Characterizing terminal Fano threefolds with the smallest anti-canonical volume
Chen Jiang
TL;DR
The paper shows that the smallest anti-canonical volume case for a non-rational, $\mathbb{Q}$-factorial terminal Fano 3-fold with $\rho(X)=1$, namely $(-K_X)^3=\frac{1}{330}$, is realized by a weighted hypersurface of degree $66$ in $\mathbb{P}(1,5,6,22,33)$, denoted $X_{66}$. It combines Reid's Riemann–Roch formula (fixing the Reid basket and Hilbert series) with a section-ring analysis to produce explicit generators $f_1,f_5,f_6,f_{22},f_{33}$ and a defining equation $F=t^2+F_0$ in the ambient weighted projective space, showing $X\simeq \operatorname{Proj} R(X,-K_X) \simeq Y$. The result affirms that such $X$ is exactly a quasi-smooth weighted hypersurface $X_{66}$ and highlights a method potentially extendable to other small-volume terminal Fano 3-folds.
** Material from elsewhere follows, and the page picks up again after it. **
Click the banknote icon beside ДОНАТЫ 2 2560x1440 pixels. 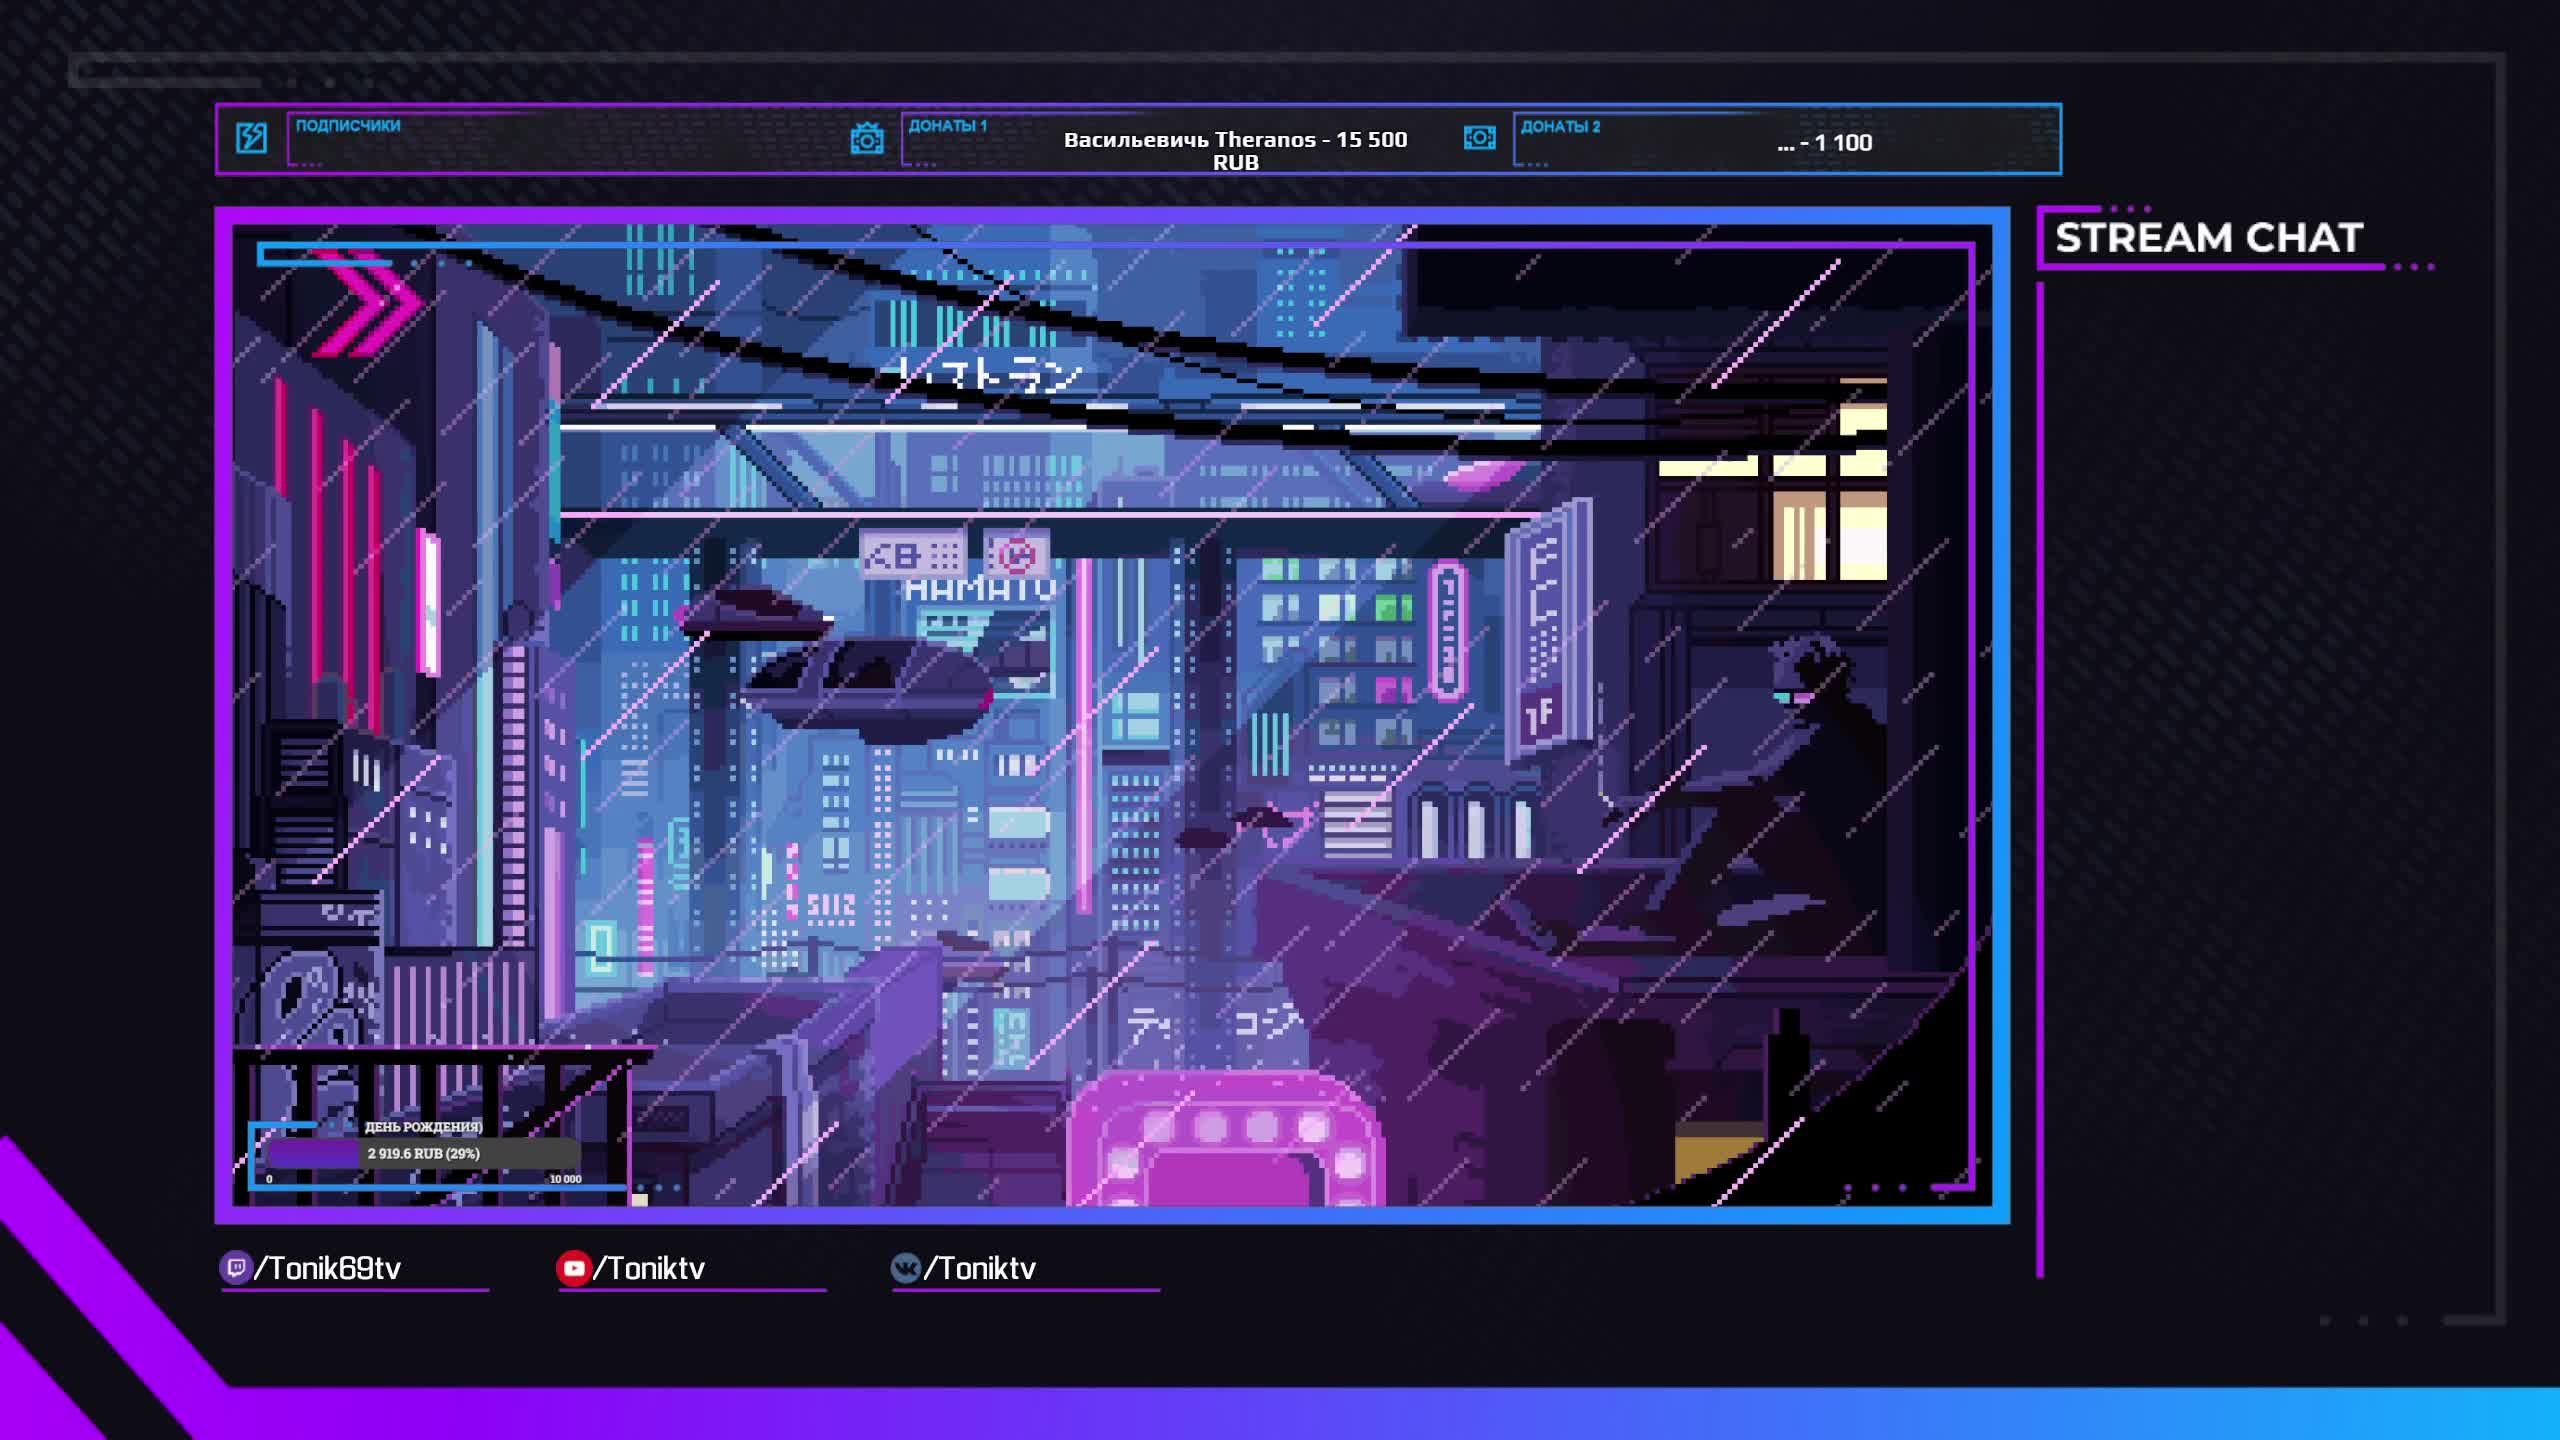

This contributes a concrete geometric model and supports the rigidity phenomena associated with $X_{66}$, offering a pathway to characterize other extremal cases in the Fano landscape.
Abstract
It was proved by J. A. Chen and M. Chen that a terminal Fano $3$-fold $X$ satisfies $(-K_X)^3\geq \frac{1}{330}$. We show that a non-rational $\mathbb{Q}$-factorial terminal Fano $3$-fold $X$ with $ρ(X)=1$ and $(-K_X)^3=\frac{1}{330}$ is a weighted hypersurface of degree $66$ in $\mathbb{P}(1,5,6,22,33)$.